Mengapa kemudian implementasi Pembangunan Rendah Karbon ini menjadi sangat penting, bahkan Menteri Bappenas Prof. Bambang Brodjonegoro, menyatakan bahwa siapa pun presiden yang akan terpilih, maka hal pole pembangunan harus diubah kea rah yang lebih rendah karbon. Hal ini karena menurut hasil kajian, telah terjadi peningkatan yang signifikan pada polusi (udara dan air), penyusutan hutan, urbanisasi yang tidak teratur, berkurangnya sumber daya alam, serta perubahan iklim dan dampak turunannya.
Di dalam dokmen hasil kajian, maka hal-hal yang harus segera dilakukan adalah :
- Transisi energi menuju ke energi terbarukan dan peningkatan efisiensi energi.
- Komitmen untuk melindungi hutan dan meningkatkan reforestasi.
- Penanganan sampah dan pengelolaan industry hijau.

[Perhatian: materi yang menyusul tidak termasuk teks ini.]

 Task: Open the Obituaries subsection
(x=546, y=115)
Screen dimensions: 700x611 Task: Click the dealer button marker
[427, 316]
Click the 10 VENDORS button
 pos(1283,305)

- Peningkatan produktivitas lahan.
- Pembuatan kelembagaan dan tata kelola sesuai dengan rencana.
Di dalam hasil kajian, Bappenas menyarankan untuk melakukan implementasi Pembangunan Rendah Karbon dengan berdasar skenario moderat, yang lebih realistis dan akan bisa dicapai dalam kurun waktu 5 tahun ke depan.
Saat ini Bappenas juga sedang menyusun Target Pembangunan Indonesia Visi 2045, akan ada lebih banyak tantangan masalah lingkungan. Sementara diharapkan target antara tahun 2030 adalah skenarion 43% pengurangan emisi GRK tahun 2030 dengan pertumbuhan ekonomi lebih dari 6%. Ini mengarah ke win-win outcome untuk ekonomi, sosial, dan lingkungan.

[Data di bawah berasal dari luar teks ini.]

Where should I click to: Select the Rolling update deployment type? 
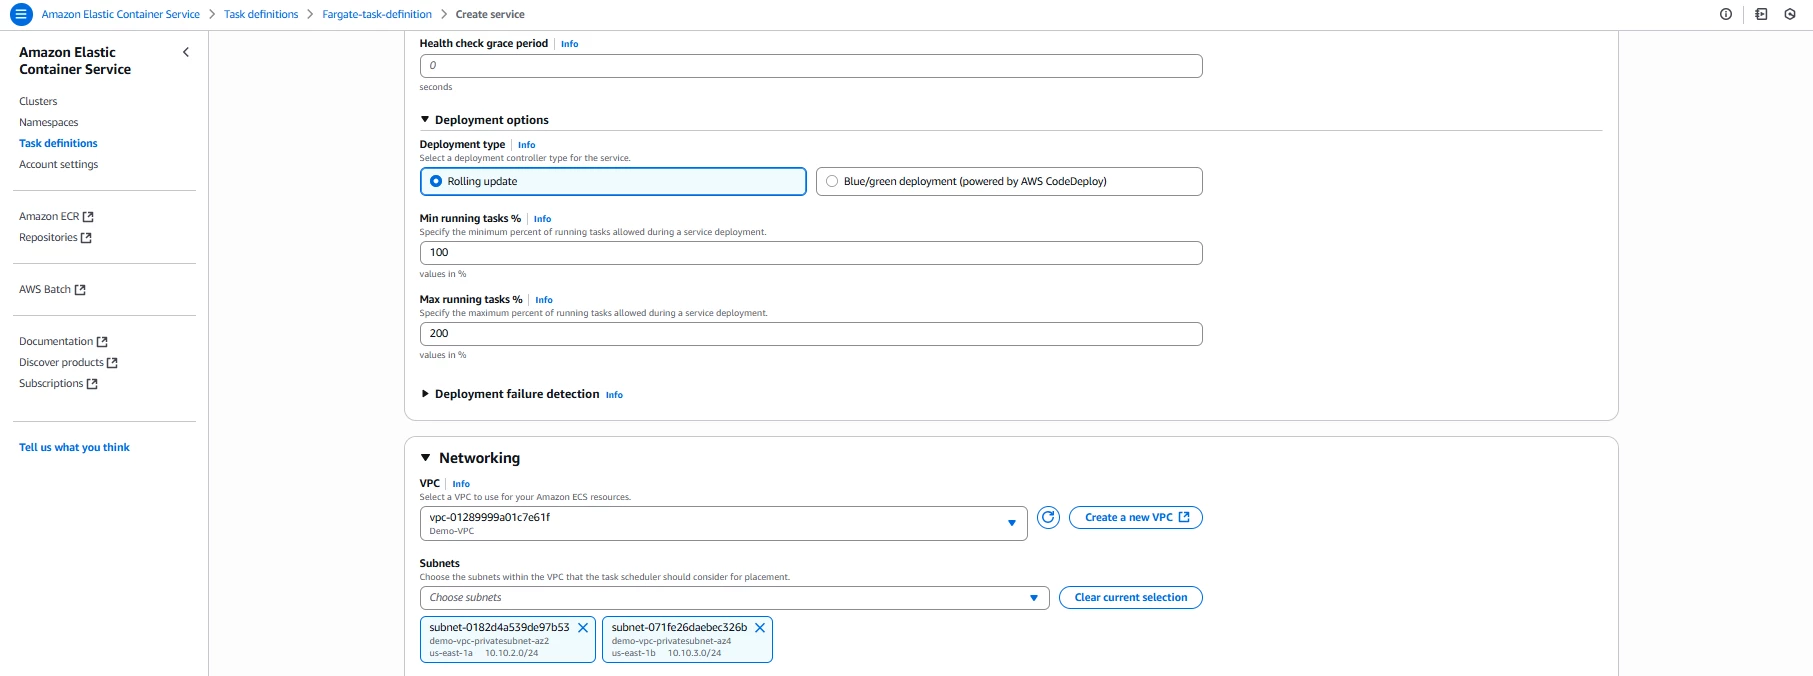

Syarat utama untuk melakukan mainstreaming atau pengarusutamaan Pembangunan Rendah Karbon dalam RPJMN 2020-2024 adalah harus adanya political will, dasar hukum, dan daya dukung yang kuat.
Diharapkan memang RPJMN 2020-2024 adalah merupakan RPJMN yang berbasis Ekonomi Hijau dan Rendah Karbon. RPJMN ini akan menjadi acuan buat negara dan seluruh komponen masyarakat untuk melakukan rencana implementasinya.
Ke depan tidak boleh lagi terjadi peningkatan bencana hydrometeorology contohnya. Bencana banjir yang semakin sering terjadi adalah akibat dari perubahan iklim dan salah perencanaan.
Contoh lain adalah Sungai Citarum yang menjadi sumber air Jakarta kini semakin terdegradasi. Hulu sungai yang sudah botak mengakibatkan penurunan debit dan kualitas Citarum. Dan ke depan ini akan menjadi bencana besar apabila Pembangunan Rendah Karbon tidak diimplementasikan secara benar dan konsisten.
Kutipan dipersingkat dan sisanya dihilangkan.